Cop escapes conviction over sticker scheme
A suspended Police officer – who handed a warrant of fitness sticker he did not own to a colleague for use in his vehicle registration – has been discharged without conviction.
Senior Constable Maanaima Patu was discharged without conviction by the District Court last month over a charge under the Road Traffic Ordinance 1960 Act relating to vehicle registration.
He was instead fined $500. The amount was to be paid within 14 days.
Represented by Mauga Precious Chang, Patu was accused of knowingly possessing a warrant of fitness sticker for someone else’s vehicle.
The judgement states that another Police officer Tafeaga Silva, who is no longer with the force, was presented with the sticker and used it for his own vehicle registration. The court heard Silva believed the sticker was the property of Patu.
The court heard that the sticker was in fact the legal property of Nuu and Sootaga Kilifi of Manunu, who had lost the sticker one evening in August 2016.
According to the summary of facts presented in court, Patu knew that the use of the sticker by Silva on his vehicle would deceive traffic enforcement officers about the details on the sticker.
In considering the aggravating features, Judge Matautia Raymond Schuster said there was no evidence from the prosecution as to how the defendant came into possession of the sticker.
This is despite the fact that the complainant asserts that he either lost it or it was stolen from inside his vehicle.
“I had rejected the defendants’ version that he had found it lying on the ground, just outside the car park metres from the entry doors of the General Policing Division, elaborated in my written reasons finding the defendant guilty of the charge,” said Judge Matautia.
“Whatever the facts may be, I am required to be neutral but the defendant is only criticised for the fact that he did not deal with the sticker in the manner that he should have, given his experience.
“As a Police Officer, a higher standard is expected of you to uphold your oath to discharge your duties according to law.
“The added fact that the offending occurred inside the Apia Police Headquarters compound may have brought disrepute to the reputation of the Police Department is also an aggravating factor.”
The court accepted the defence lawyer’s submission that the accused is genuinely remorseful, given the impact of the incident to his family.
Judge Matautia pointed out there is a real likelihood that the defendant’s current employment may be terminated.

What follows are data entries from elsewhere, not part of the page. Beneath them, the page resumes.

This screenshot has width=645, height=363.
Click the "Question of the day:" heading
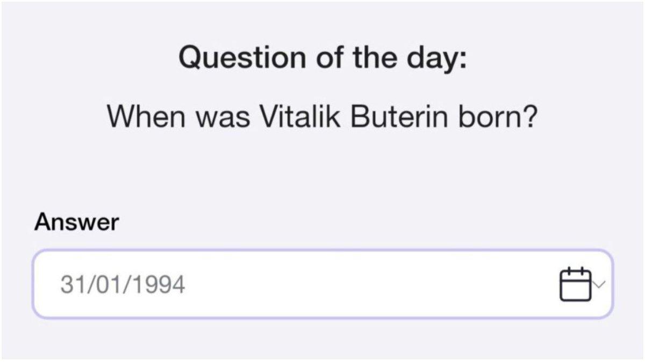coord(323,57)
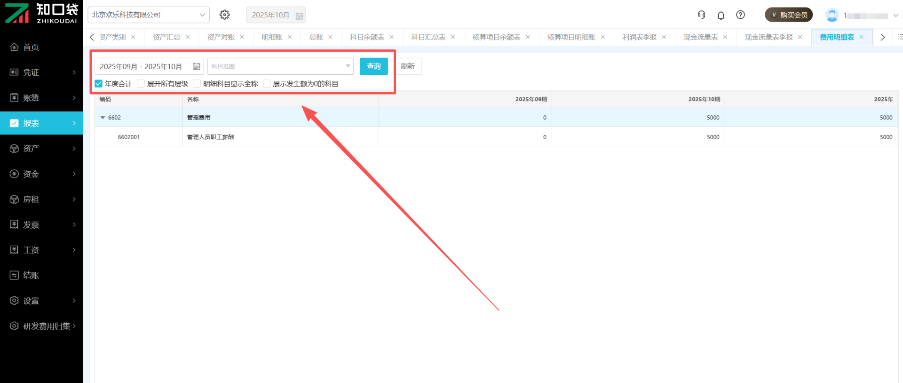
Task: Open the customer service headset icon
Action: [x=701, y=15]
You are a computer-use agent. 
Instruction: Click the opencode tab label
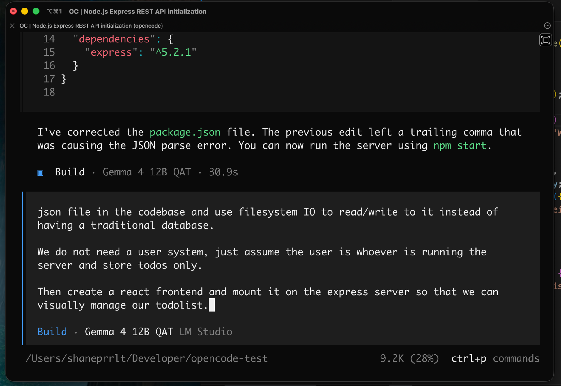pos(91,26)
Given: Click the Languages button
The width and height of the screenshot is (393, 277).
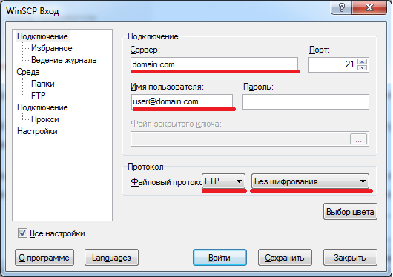Looking at the screenshot, I should (x=111, y=258).
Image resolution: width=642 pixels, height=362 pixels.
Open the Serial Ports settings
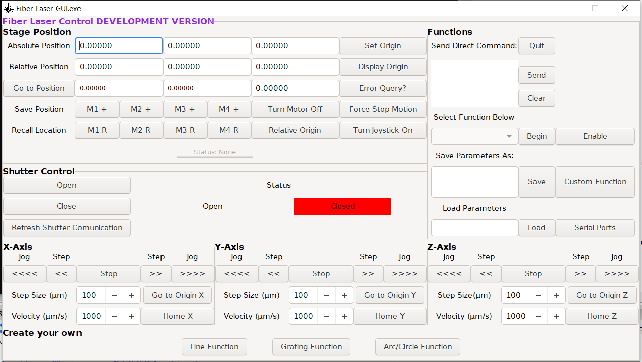(x=595, y=228)
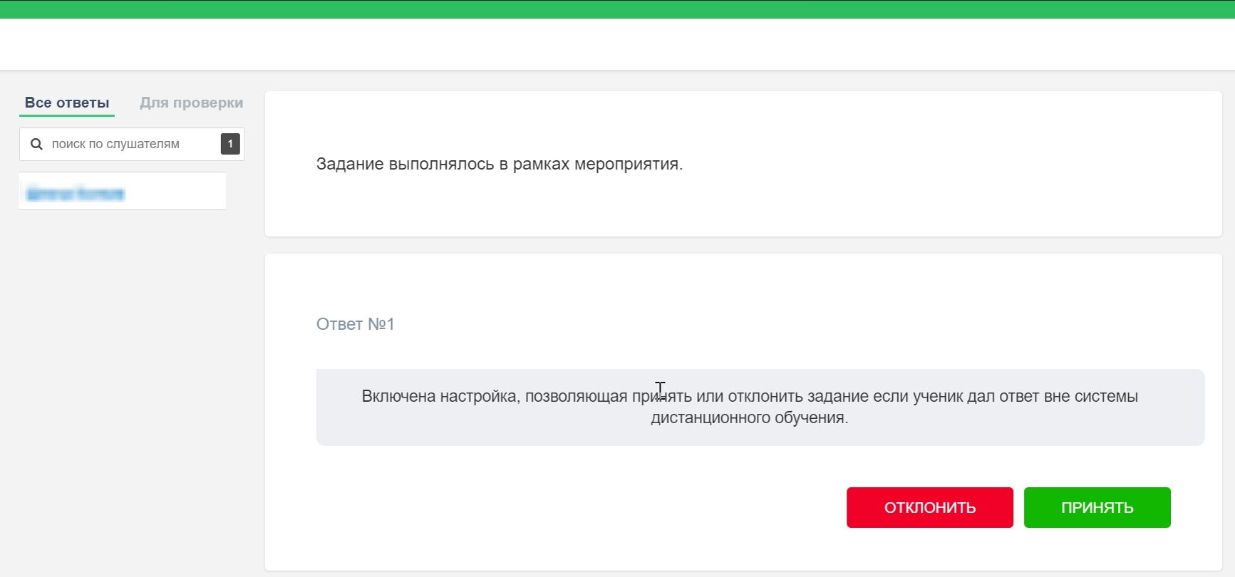Image resolution: width=1235 pixels, height=577 pixels.
Task: Select the blurred listener name in the list
Action: 76,193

He described Patu’s action as a grave error of judgement on his part given his experience and clean police record.
He added that the offending and circumstances seemed uncommon.

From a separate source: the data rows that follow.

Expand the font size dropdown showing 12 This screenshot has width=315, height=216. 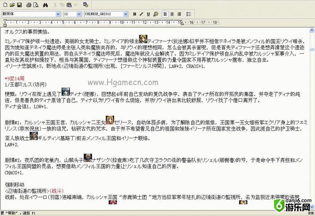tap(80, 14)
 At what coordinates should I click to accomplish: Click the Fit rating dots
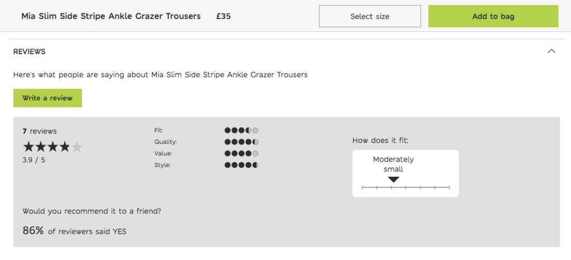[241, 130]
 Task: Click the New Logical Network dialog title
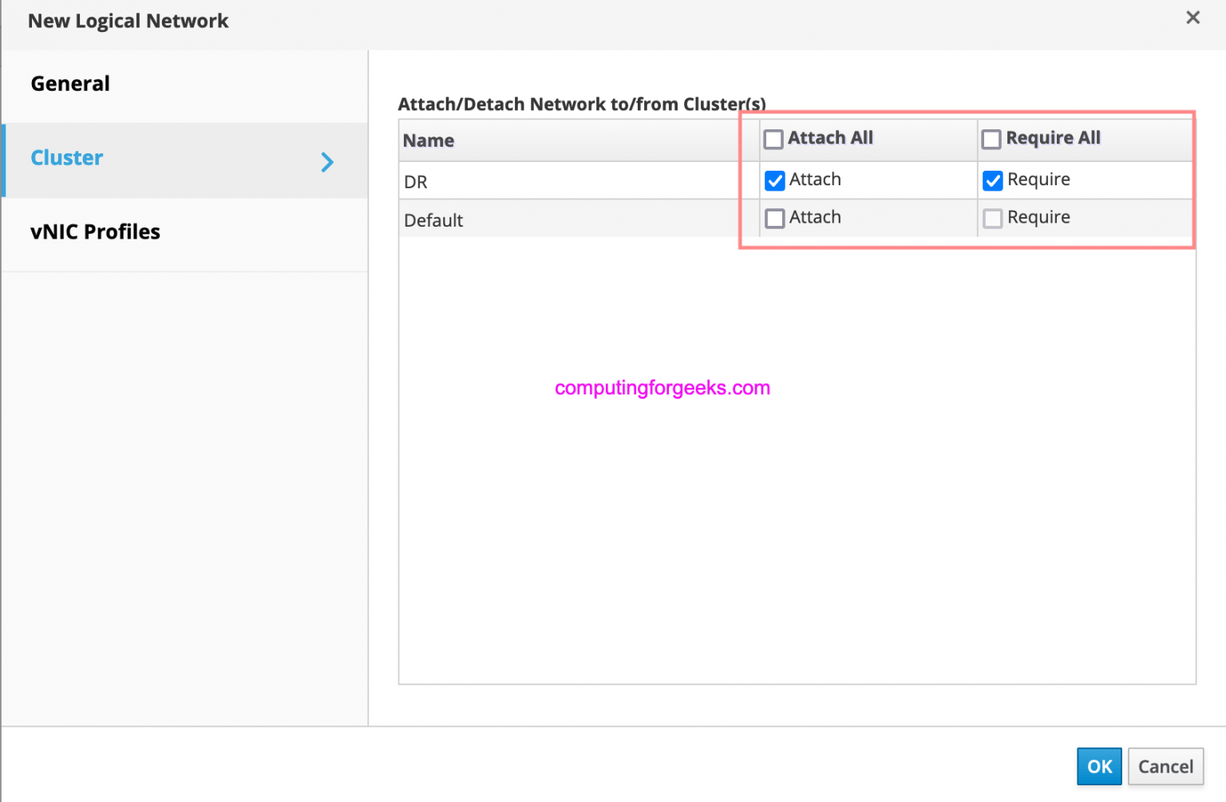(x=128, y=21)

“As I had indicated earlier, this is a serious offence because of the implication of a maximum penalty of 10 penalty units or two (2) years imprisonment,” he said.
“However, in consideration of the conduct of the defendant in the offending, I find that it was predicated on a grave error of judgment given his experience, impeccable Police record and high regard from a senior Commissioned Officer of his peers.

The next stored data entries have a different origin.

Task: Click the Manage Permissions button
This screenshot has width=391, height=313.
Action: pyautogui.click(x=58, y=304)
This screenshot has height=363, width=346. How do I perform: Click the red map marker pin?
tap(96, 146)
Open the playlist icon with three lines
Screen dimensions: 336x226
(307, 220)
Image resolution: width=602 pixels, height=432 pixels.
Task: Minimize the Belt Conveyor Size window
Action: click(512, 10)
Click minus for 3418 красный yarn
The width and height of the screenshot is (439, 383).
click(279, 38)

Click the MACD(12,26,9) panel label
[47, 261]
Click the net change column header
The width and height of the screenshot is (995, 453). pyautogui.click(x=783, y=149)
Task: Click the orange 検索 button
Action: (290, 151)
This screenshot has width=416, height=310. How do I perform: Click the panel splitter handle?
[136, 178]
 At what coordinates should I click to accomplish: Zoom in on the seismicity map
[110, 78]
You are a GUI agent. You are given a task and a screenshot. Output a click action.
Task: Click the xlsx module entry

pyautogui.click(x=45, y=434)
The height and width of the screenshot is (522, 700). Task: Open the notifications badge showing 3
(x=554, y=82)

“If I am correct that this be the first case of its kind, I am inclined to show leniency and mercy on the defendant.”
Judge Matautia said he is reminded that the sentencing method is limited to the offending provision the defendant has been charged and found guilty of.
“Having considered the facts and circumstances of this case, I have assessed the defendant to be relatively at the low end of re-offending,” he said.
“Although a reward is not an element of the charge it is relevant for sentencing.
“I find that the defendant had not made any substantial commercial gain from the present offence which speaks of his spontaneous and poor judgment in this instance.
“He has a good work history and is commitment to return to work subject to the determination of this matter.”
Judge Matautia said he concluded that the gravity of the offending was at the low end of the spectrum.
He also added that a conviction would result in the accused’s 20-year unblemished career in the Police service automatically be brought to an end.
“It would be difficult for the accused to find another appropriate job,” he said.
“Inevitably, he and his family who depend on him will suffer financially as indicated in his wife Fuatino’s letter.
“I have come to the conclusion that the consequences of a conviction would be out of all proportion to the gravity of his offending.
“The defendant is therefore discharged without conviction and ordered to pay Police costs of five hundred tala ($500) within 14 days from the date of this order.”